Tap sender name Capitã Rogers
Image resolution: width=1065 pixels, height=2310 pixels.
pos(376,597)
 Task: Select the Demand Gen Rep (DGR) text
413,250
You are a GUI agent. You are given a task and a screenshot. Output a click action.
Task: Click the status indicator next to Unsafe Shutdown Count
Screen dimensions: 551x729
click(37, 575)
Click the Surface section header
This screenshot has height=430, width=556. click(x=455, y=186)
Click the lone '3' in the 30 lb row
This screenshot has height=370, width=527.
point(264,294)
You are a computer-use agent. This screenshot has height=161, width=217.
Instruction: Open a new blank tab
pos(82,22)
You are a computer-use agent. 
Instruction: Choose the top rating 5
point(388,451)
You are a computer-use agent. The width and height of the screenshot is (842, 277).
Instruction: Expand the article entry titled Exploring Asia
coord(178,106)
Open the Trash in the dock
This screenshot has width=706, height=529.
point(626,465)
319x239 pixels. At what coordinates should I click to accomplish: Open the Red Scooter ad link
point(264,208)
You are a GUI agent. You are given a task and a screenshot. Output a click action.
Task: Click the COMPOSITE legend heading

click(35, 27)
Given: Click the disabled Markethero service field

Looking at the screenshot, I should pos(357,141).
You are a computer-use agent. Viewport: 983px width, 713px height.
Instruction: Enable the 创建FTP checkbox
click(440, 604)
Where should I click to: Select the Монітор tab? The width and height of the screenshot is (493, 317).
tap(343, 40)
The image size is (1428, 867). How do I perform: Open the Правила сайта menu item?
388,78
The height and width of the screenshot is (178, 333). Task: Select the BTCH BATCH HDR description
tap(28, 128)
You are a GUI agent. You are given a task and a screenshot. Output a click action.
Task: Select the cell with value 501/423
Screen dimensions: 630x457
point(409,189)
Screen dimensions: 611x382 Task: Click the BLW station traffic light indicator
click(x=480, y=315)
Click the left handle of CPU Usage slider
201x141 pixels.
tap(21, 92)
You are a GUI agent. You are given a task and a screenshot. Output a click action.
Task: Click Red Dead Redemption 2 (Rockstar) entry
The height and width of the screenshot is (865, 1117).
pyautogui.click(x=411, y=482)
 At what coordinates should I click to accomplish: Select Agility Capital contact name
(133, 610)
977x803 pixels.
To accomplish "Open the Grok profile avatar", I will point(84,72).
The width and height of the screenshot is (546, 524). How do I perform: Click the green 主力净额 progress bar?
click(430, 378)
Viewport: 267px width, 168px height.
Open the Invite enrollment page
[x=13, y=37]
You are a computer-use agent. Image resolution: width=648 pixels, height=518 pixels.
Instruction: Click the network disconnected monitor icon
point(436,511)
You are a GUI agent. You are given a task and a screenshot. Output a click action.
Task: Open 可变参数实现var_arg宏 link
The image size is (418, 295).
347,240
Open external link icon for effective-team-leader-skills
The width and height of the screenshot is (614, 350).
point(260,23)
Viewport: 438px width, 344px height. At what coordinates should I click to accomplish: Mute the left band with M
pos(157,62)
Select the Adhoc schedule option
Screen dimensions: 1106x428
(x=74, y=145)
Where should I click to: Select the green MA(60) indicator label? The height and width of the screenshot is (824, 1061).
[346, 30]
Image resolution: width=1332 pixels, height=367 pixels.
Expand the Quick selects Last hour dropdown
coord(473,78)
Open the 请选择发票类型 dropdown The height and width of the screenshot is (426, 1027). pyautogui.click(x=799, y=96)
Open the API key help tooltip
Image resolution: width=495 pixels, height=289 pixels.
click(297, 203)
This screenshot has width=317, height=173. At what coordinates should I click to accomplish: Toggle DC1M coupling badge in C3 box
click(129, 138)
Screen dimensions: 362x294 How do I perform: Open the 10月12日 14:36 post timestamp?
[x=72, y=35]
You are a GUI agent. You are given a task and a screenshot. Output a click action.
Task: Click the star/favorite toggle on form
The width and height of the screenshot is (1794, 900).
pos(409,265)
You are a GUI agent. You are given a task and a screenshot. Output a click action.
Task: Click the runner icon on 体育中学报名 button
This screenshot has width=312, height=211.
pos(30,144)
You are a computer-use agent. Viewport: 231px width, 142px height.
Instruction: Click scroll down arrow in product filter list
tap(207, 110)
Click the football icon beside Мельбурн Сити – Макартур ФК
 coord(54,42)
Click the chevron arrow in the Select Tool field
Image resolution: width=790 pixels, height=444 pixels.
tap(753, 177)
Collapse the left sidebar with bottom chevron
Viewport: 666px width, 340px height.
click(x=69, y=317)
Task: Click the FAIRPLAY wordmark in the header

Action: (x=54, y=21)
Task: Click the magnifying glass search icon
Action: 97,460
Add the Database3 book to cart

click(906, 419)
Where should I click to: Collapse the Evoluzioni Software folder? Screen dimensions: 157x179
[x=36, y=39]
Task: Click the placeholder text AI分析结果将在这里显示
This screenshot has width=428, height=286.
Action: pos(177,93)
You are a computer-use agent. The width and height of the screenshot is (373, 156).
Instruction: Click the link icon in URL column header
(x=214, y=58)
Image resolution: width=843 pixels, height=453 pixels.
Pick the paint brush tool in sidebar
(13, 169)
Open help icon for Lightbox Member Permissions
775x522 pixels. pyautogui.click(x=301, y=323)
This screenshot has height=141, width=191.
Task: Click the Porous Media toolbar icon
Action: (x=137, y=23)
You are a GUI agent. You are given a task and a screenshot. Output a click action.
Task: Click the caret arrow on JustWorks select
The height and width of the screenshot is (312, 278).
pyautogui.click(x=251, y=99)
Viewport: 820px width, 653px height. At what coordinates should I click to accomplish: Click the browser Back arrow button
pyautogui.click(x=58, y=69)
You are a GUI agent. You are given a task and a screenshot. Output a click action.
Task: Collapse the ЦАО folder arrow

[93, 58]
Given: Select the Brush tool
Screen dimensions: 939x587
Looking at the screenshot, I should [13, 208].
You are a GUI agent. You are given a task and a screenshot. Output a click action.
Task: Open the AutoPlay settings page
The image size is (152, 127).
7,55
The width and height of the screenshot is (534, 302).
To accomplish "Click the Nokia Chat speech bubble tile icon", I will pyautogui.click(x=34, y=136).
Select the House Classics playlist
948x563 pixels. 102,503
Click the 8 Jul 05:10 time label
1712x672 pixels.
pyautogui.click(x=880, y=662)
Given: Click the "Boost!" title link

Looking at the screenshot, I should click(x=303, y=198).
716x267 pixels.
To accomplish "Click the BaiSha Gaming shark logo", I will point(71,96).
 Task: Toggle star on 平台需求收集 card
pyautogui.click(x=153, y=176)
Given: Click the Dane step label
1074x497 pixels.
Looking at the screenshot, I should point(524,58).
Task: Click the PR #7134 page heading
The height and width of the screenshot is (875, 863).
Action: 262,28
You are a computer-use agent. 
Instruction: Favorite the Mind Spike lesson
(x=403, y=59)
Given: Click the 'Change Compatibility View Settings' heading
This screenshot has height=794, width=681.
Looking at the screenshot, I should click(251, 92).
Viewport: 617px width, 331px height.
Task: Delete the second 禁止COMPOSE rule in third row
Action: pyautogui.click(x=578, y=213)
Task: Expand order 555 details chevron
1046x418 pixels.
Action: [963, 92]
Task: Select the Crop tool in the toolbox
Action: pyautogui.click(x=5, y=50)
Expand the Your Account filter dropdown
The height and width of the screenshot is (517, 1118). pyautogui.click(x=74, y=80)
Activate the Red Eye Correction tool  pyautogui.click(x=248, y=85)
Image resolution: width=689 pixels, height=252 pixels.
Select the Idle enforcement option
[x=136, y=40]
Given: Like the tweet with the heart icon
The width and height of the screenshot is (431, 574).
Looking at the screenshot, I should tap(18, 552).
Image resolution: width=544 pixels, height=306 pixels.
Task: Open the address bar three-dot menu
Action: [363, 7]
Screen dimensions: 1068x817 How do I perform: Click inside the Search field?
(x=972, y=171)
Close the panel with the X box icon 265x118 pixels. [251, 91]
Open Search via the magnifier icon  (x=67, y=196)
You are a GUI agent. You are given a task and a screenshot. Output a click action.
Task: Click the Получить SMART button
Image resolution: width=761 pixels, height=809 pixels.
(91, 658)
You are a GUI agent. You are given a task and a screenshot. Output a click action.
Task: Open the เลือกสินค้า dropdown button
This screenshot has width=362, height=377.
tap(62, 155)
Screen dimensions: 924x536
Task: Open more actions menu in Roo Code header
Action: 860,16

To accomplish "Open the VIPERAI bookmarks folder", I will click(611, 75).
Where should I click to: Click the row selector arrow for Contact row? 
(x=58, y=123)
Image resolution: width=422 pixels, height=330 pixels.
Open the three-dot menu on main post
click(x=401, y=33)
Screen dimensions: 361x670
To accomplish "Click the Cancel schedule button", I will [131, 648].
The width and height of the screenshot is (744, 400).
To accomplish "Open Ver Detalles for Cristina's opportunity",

==================================================

### Assignment:
Filter the listing down to the lines holding the word "computer", and return those.

### Completed task:
You are a computer-use agent. This screenshot has height=161, width=217.
You are a computer-use agent. 
You are a computer-use agent. The width and height of the screenshot is (842, 277).
You are a computer-use agent. Viewport: 983px width, 713px height.
You are a computer-use agent. Image resolution: width=648 pixels, height=518 pixels.
You are a computer-use agent. Viewport: 231px width, 142px height.
You are a computer-use agent. The width and height of the screenshot is (373, 156).
You are a computer-use agent. 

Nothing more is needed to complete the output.